**EXERCISE DIRECTIONS**. Copy everything from the line containing "Given: Click the" down to the end of the records, swapping "Screen dimensions" for "Window size" and changing nothing else. Leave the pictures out.

.....

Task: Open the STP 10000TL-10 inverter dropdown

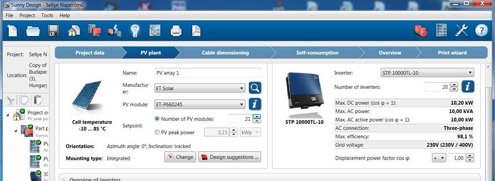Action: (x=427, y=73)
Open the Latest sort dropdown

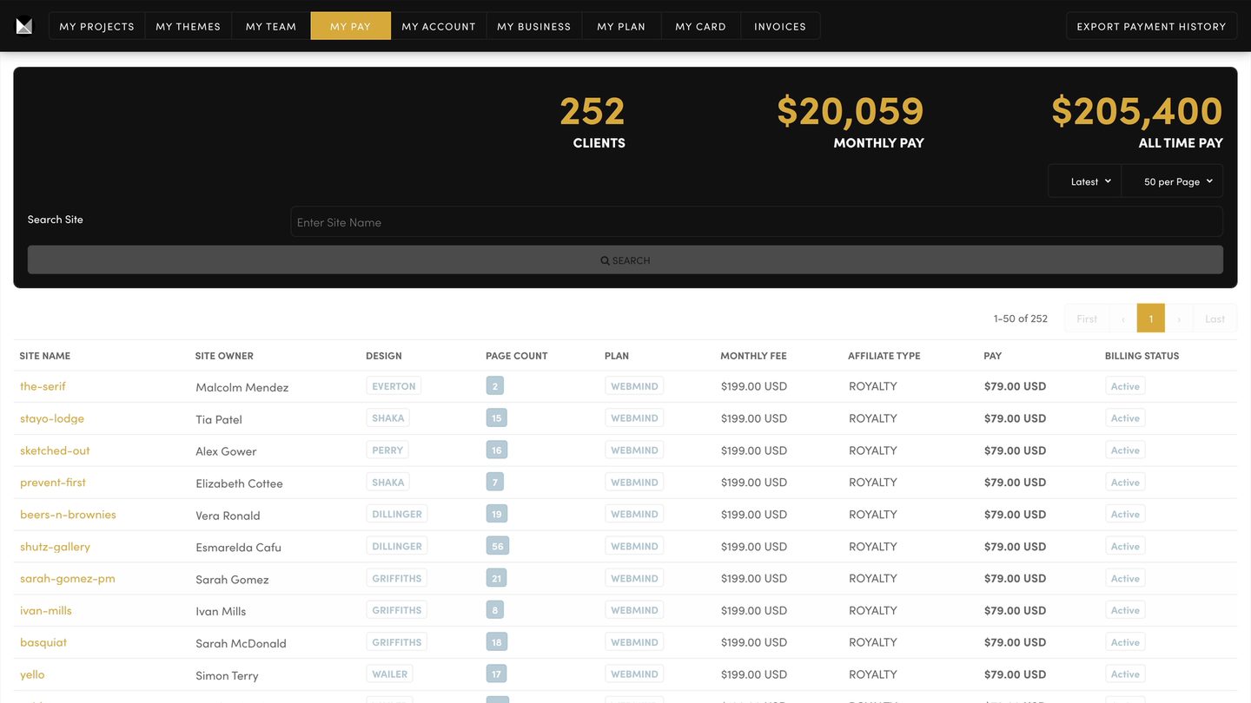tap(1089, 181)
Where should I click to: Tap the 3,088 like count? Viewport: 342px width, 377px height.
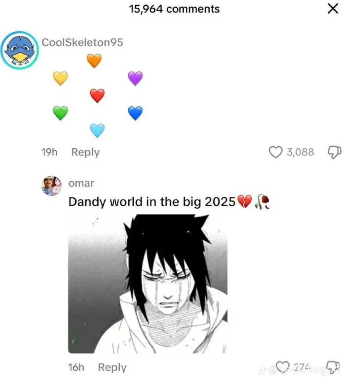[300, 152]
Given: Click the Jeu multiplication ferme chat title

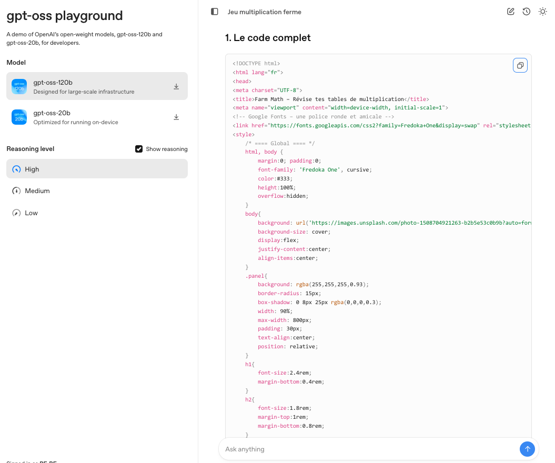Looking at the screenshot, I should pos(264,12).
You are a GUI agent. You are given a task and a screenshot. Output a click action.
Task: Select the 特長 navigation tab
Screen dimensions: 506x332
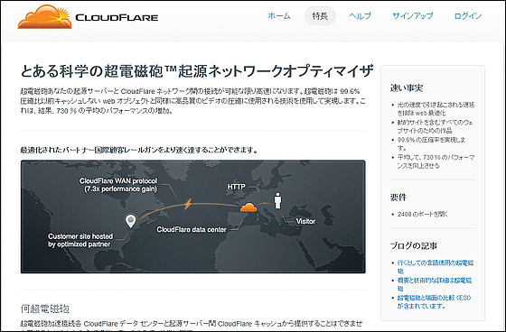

.....

**REPLY**.
Given: Click the Jeu multiplication ferme chat title

Looking at the screenshot, I should pos(264,12).
You are a GUI agent. You are given a task and a screenshot. Output a click action.
Task: Select the 特長 navigation tab
Window size: 506x332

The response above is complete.